Después de aquel joven le siguieron una pareja de viejitos. Traté de tranquilizarme racionalizando. Las edades eran excusa suficiente, no así, la simultaneidad. También cayeron en la plaza.
Después de 3 semanas ya no había filas en la farmacia. A veces, uno o dos entraban y se iban al rato con desesperanza en los ojos. Era simple: ya nadie tenía plata para pagar los medicamentos así que se resignaban y se dedicaban a morir lentamente. Esperando que el día del juicio final fuese, al menos, pronto. La gente se había acostumbrado a esquivar los cadáveres cuando cruzaban la plaza.
Yo me sentía bien. Tenía mis provisiones. Solo me dedicaba a ver por la ventana quien caía en la plaza. Hasta anotaba: jueves 15, 13 horas: murió Alfonso, simplemente cayó de frente. Viernes 16, 18 horas: Murió María, la maestra. Los únicos días que le escapaba al morbo eran los domingos, que me parecían muy deprimentes para andar haciendo esas cosas.


Finalmente todos los habitantes del pueblo murieron (según mis cálculos). Todos de la misma razón: ninguna. Todos en el mismo lugar: la plaza. Algunos cuerpos ya estaban en una descomposición avanzada y el olor en el aire era agrio. Hasta el intendente y el comisario fueron juntos a morir a la plaza. Y entonces salió la farmacéutica de su local junto a un joven.
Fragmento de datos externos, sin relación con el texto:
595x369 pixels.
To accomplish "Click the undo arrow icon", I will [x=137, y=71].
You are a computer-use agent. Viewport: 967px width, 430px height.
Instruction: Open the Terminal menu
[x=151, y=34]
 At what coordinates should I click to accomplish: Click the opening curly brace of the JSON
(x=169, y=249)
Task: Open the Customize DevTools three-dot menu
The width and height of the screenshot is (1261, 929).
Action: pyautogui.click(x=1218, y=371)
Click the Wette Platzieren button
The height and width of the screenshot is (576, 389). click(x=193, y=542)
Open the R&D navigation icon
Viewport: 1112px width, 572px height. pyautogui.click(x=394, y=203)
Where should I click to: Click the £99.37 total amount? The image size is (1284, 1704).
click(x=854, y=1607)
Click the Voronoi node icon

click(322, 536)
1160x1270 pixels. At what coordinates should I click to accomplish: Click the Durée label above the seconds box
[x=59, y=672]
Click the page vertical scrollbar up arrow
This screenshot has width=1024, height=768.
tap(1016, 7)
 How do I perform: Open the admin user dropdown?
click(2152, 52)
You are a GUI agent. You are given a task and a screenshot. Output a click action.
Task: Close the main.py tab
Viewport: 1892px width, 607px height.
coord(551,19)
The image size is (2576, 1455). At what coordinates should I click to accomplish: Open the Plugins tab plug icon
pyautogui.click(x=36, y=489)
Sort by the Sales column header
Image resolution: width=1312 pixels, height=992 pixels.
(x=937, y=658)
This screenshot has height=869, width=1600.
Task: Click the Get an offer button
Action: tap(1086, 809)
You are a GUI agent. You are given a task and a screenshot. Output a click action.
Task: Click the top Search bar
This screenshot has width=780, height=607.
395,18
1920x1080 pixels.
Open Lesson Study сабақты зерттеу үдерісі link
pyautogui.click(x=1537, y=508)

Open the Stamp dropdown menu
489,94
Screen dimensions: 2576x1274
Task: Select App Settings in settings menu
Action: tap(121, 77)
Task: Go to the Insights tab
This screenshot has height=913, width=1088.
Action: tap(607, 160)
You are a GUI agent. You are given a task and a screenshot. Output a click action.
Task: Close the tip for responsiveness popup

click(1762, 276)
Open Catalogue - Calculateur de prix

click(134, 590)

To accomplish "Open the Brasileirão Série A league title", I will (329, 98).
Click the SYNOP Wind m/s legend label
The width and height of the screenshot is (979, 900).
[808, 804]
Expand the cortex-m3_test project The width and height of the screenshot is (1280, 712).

Bordeó la plaza hasta la entrada del bar y esperó que su acompañante rociase con varios bidones de nafta los cuerpos. Tiro también unas cajas que parecían tener remedios dentro. Luego tiro un zippo encendido y se formó la hoguera más grande que haya visto en mi vida. Lastima que era de día, de noche hubiese sido mas impactante. Rompió la cinta de clausura y entró. Yo baje corriendo y me puse detrás de la barra, actuando como si nada pasase. Se sentó en el taburete frente mío. El joven se quedó en una mesa cerca de la puerta. “Una cerveza”, me dijo. Mientras tomaba me miraba. De repente sonrió. “Este pueblo estaba condenado desde hace mucho antes”. No sabía que decirle. Todas las preguntas que había ido formulando ese tiempo se habían evaporado junto a las vidas. “Mira, yo me voy de acá. Ya no queda nada y tengo plata para fundar un pueblito”. “¿Quién es él?”, le pregunté finalmente. Nunca había visto a ese chico. “Es mi ayudante, el hijo de mi proveedor de remedios. Bueno, ahora si me voy. Chau.”. Se paró, dejo un fajo de plata sobre la barra (aunque el dinero ya no tenía sentido) y se fue. El joven la siguió como una sombra y los dos desaparecieron en la nieve que acababa de comenzar a caer.